GMAT OFFICIAL GUIDE DS – In the xy-coordinate plane…

Solution:

We are given points (-3,-3) and (1,-3), and we need to determine whether point R is equidistant from these points. Since the line segment connecting these two points is parallel to the x-axis, we can determine that a point that is equidistant from points (-3,-3) and
(1,-3) would be anywhere on the line x = -1. Thus, if we can determine that the
x-coordinate of point R is -1 (i.e., anywhere on the line x = -1), we will know that point R is equidistant from points (-3,-3) and (1,-3).

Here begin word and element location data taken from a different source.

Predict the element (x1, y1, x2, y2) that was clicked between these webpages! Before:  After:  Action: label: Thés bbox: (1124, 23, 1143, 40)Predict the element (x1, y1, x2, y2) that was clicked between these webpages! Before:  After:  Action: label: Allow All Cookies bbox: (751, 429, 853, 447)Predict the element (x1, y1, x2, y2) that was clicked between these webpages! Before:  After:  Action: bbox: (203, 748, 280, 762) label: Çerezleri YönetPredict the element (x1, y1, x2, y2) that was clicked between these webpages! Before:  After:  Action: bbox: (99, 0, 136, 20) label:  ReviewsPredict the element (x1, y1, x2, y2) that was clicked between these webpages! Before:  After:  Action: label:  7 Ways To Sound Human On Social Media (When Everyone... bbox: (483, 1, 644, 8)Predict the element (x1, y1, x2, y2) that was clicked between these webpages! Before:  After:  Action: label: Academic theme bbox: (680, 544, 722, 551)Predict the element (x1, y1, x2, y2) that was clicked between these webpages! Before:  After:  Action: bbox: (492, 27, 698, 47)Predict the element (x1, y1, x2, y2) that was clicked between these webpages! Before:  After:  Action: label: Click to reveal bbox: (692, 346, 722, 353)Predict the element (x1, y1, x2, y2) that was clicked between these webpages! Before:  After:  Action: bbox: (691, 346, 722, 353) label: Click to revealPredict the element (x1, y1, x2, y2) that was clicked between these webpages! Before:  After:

Let’s illustrate this below.

Statement One Alone:

The x-coordinate of point R is -1.

Since the x coordinate of point R is -1, point R is located somewhere on the line x = -1 and is therefore equidistant from points (-3,-3) and (1,-3). Statement one is sufficient to answer the question. We can eliminate answer choices B, C, and E.

Statement Two Alone:

Point R lies on the line y = -3.

This means the y-coordinate of R is -3. However, knowing only the y-coordinate of point R is not enough to determine whether point R is equidistant from points (-3,-3) and (1,-3).  For example, if R = (-1, -3), then R is equidistant from (-3,-3) and (1,-3). On the other hand, if R = (0, -3), then R is closer to (1, -3) than it is to (-3, -3). Statement two is not sufficient to answer the question.